3 min read

Permissible Purpose

Permissible purpose.

It is a legal term. It has been used to regulate the use of certain kinds of sensitive data for advertising and other legitimate direct mail and CRM marketing purposes in the past. It was the core principle behind the Fair Credit Act of 1970 that holds organizations responsible for the proper use of consumer credit information.

As we set up to hear and (perhaps in part) judge two days of Congressional testimony from Mark Zuckerberg of Facebook – he released his prepared remarks that outline Facebook policies and the litany of actions the company has taken to secure the data they collect from users. To his credit, the prepared statement is pitched in a manner that recognizes the issues involved and the social responsibility that Facebook has going forward.

The position of Facebook may, in part, be summarized in one of Zuckerberg’s prepared remarks:

“It's not enough to just connect people, we have to make sure those connections are positive. It's not enough to just give people a voice, we have to make sure people aren't using it to hurt people or spread misinformation. It's not enough to give people control of their information, we have to make sure developers they've given it to are protecting it too. Across the board, we have a responsibility to not just build tools, but to make sure those tools are used for good.”

Through a certain lens this underlying statement may be about how Facebook plans to adopt responsibility for assuring that access to its user information will require that its advertisers and account holders have a beneficial “permissible purpose." Perhaps this loaded legal phrase should serve as a linchpin for first and third party data collectors and data brokers going forward.

Some would say the problem is that collection of data is allowed at all. Some would say that any collection, holding, or using, of the identity of a person for marketing purposes is the problem. Some would say that targeting any user without opt-in permission should be prohibited.

The challenge of overreaction is real when you consider the commercial impact and enforcement of a no-data, no-user information policy. In the online world are we ready to accept that the Freemium model is no longer possible? Are users ready to write off the discovery of the long-tail products, which are only made viable through the ethical application of online targeting? Does Facebook, Google or a retailer no longer have the right to cross-sell or promote advertising services to their first party account holders or search visitors? Are we ready to declare Internet advertising a region broadcast business model where only the big-boys can play?
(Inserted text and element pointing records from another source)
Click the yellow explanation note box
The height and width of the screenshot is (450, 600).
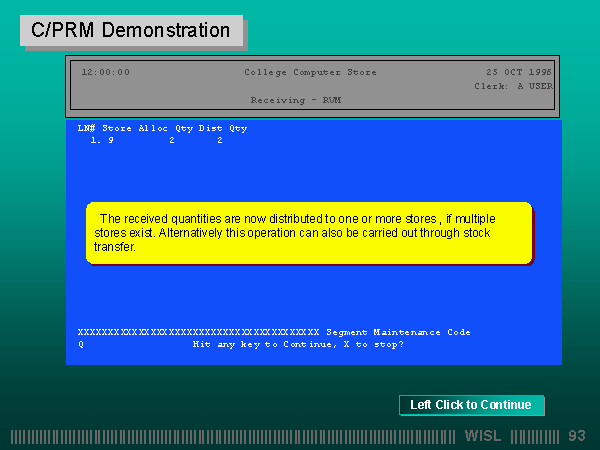pyautogui.click(x=308, y=233)
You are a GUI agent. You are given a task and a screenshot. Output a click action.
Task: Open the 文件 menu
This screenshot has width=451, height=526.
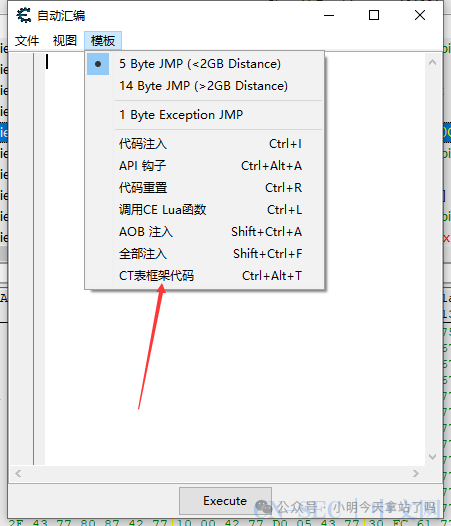(x=27, y=41)
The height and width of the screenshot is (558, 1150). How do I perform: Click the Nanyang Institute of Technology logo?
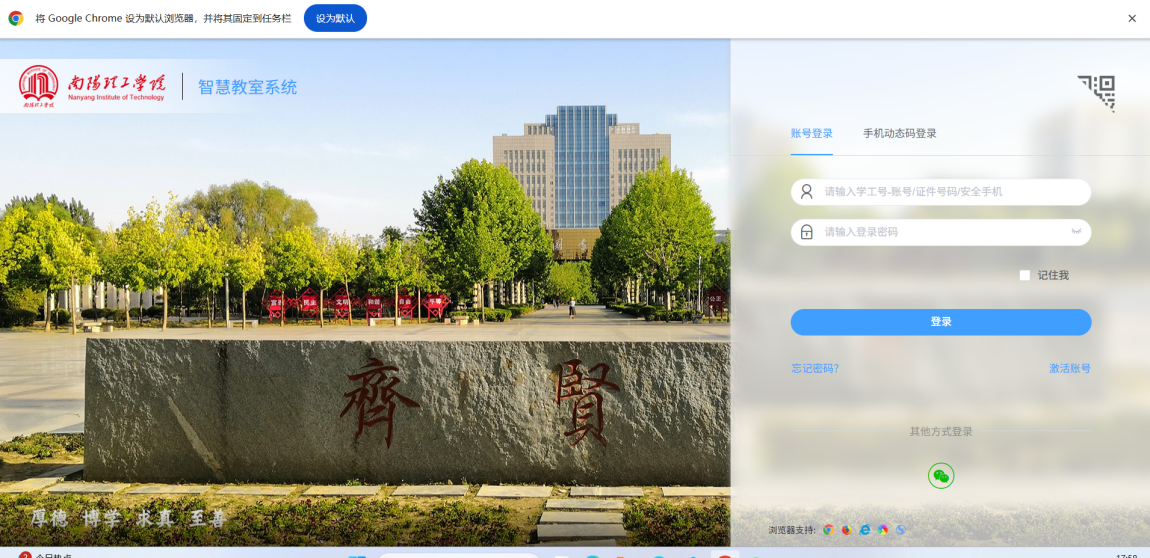click(92, 86)
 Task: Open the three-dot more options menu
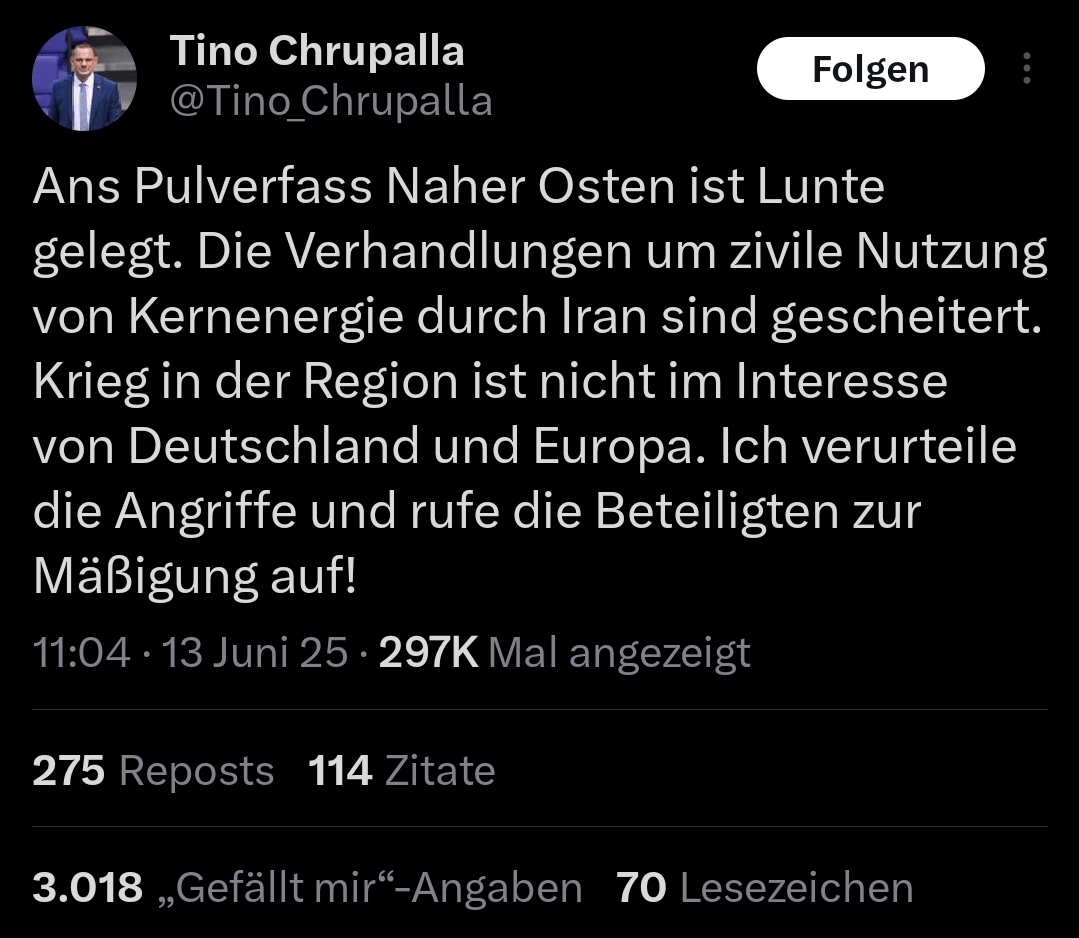(x=1026, y=69)
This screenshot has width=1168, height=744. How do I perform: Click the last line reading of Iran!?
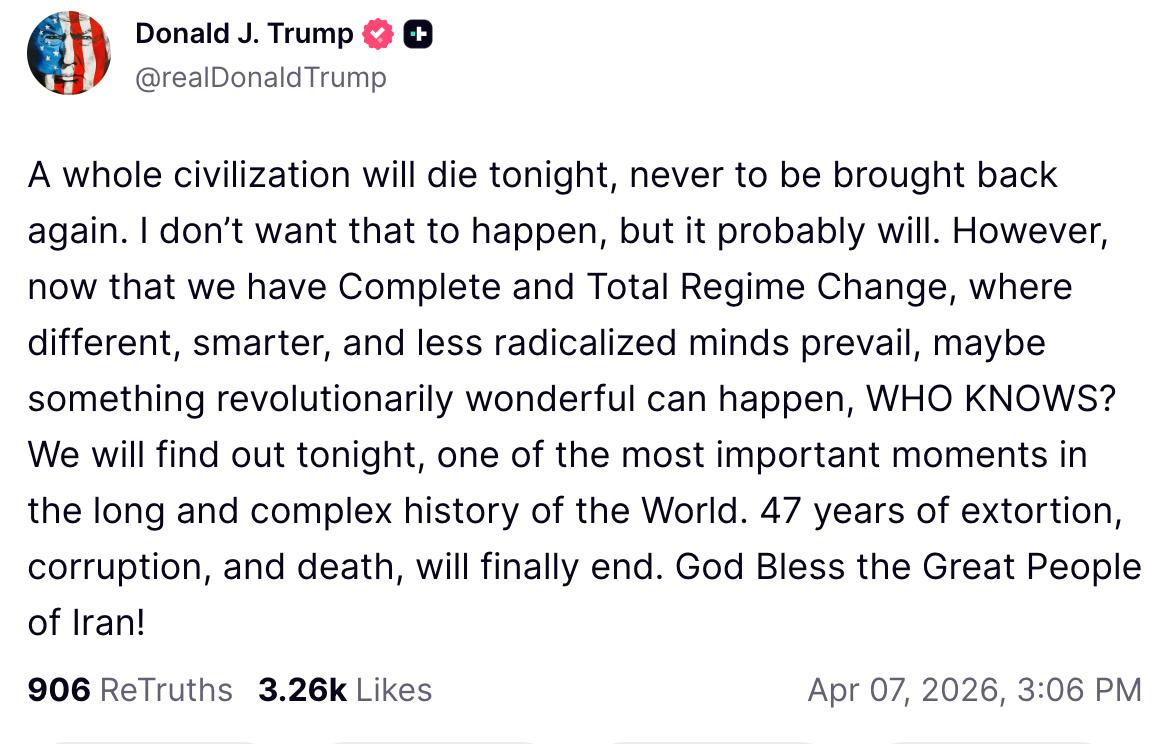click(x=86, y=623)
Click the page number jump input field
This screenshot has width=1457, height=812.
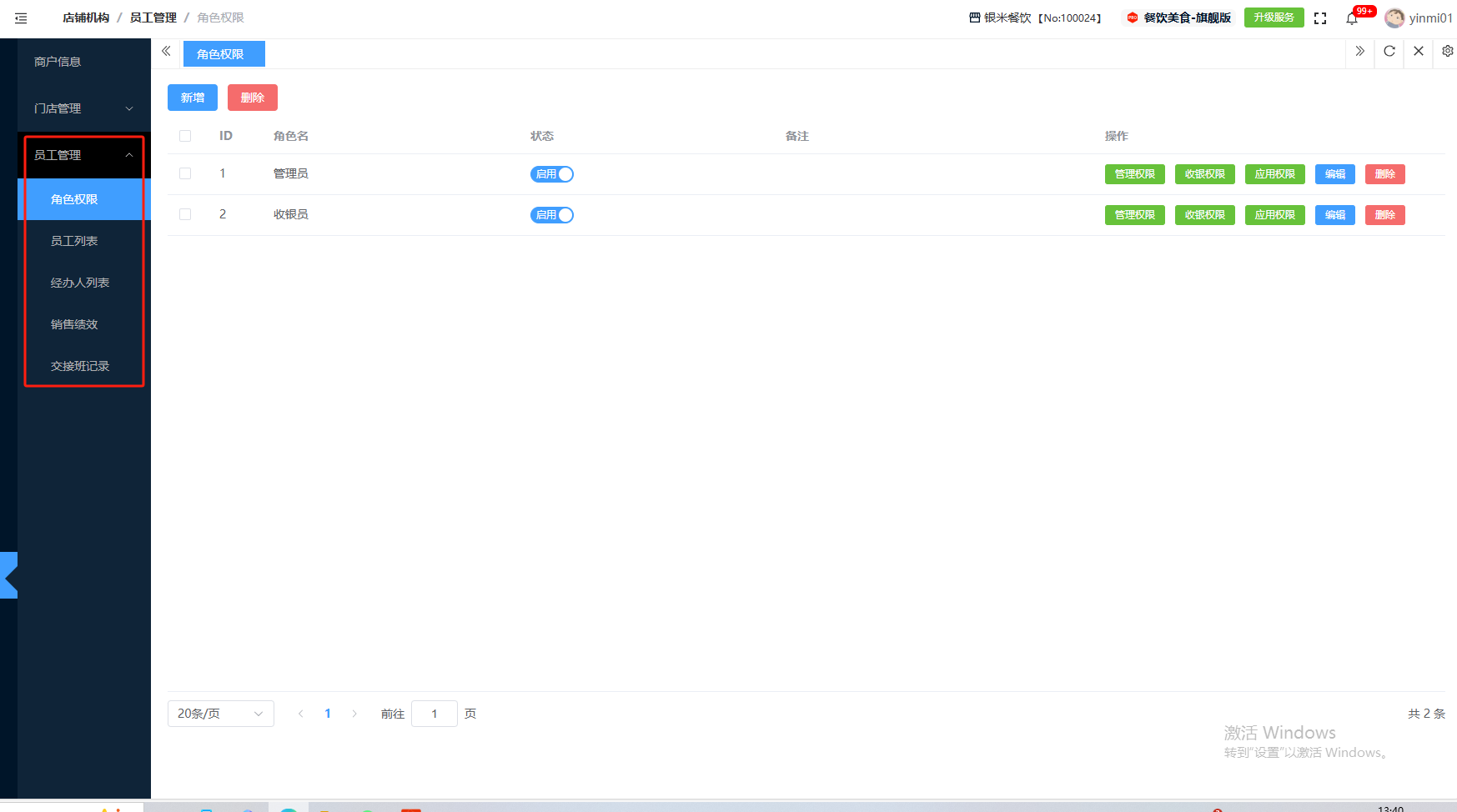tap(434, 714)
Writing off consumer-based direct marketing as an opt-in only solution would not only crush Internet commerce – it would elevate all kinds of bad actors to enter into the ecosystem – perhaps poisoning the Internet well, and accelerating dysfunction.

Privacy is too important to ignore and it is too impactful to the consumer and the economy to simply have a protectionist response. Consumers, politicians and marketers need to embrace a rational and balanced approach.

Toward that end, marketers need to step up to a common code of conduct that requires “permissible purpose” in the collection, management and application of any user data. Marketers need to be transparent about it, and while erasing the user ID may satisfy the crowd at the moment, the balanced response may be to give consumers the ability to “adjust their settings” on what they are willing to share publicly.

At the moment, consumers need better assurance from marketers that the advertising being targeted their way is the result of a legitimate and good faith marketing purpose that was designed to benefit them. First party information that is beyond publicly available information about a consumer, should be restricted to those that actually have permissible purpose. The default owner of the data should be the organization with a direct commercial relationship in place with a user, and they should only be able to sell access to those users if they can guarantee a permissible purpose.

Consumers also need a clear path to opt-out – they always should be able to exercise their choice to opt-out in much the same way as they have the right to opt-out of telemarketing or the receipt of junk postal mail.

Finally, Congress needs to not take the bait. Overreaction or the exercise of partisan demons over 2016 will not help us address our privacy challenges. Congress should require that the Internet, and Internet marketers in particular, adopt an agreed upon code of conduct for user information where the collection and application of data always has a “permissible purpose” that will not place a user or their reputation at risk.